:: Records for this task ::
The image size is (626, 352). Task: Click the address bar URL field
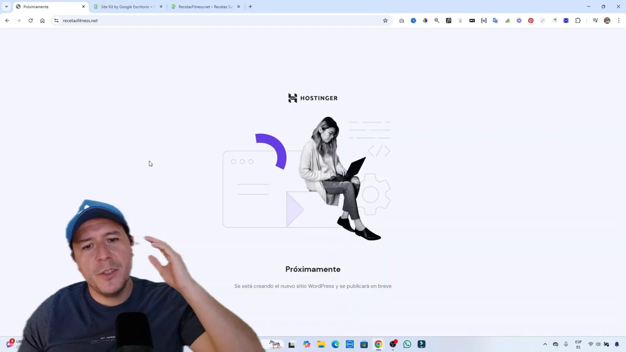tap(157, 20)
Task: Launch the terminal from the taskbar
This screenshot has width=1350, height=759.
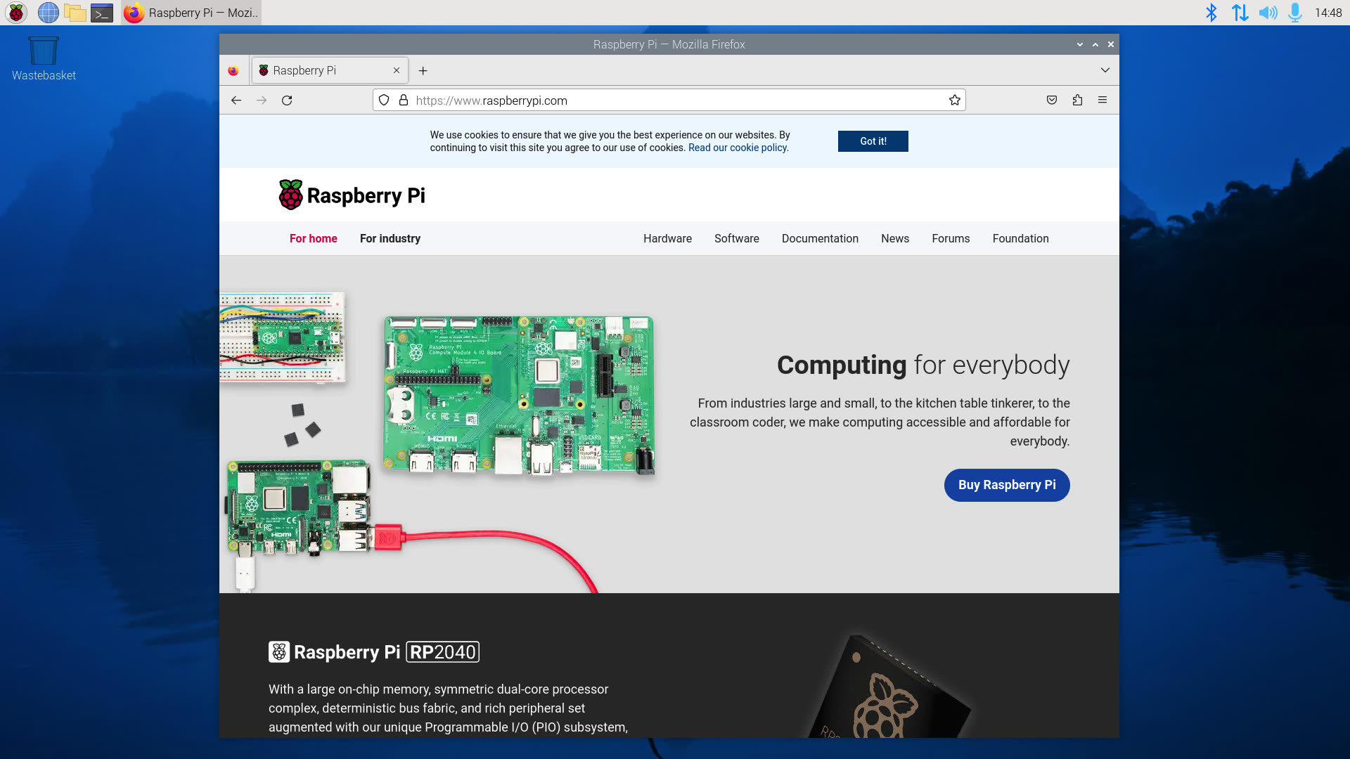Action: tap(102, 13)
:::
• [Try it] Print each record exactly as it stands, skipping the pictures.

• [Answer for this exercise]
The image size is (626, 352). Task: Click the address bar URL field
tap(157, 20)
Task: Launch the terminal from the taskbar
This screenshot has width=1350, height=759.
Action: tap(102, 13)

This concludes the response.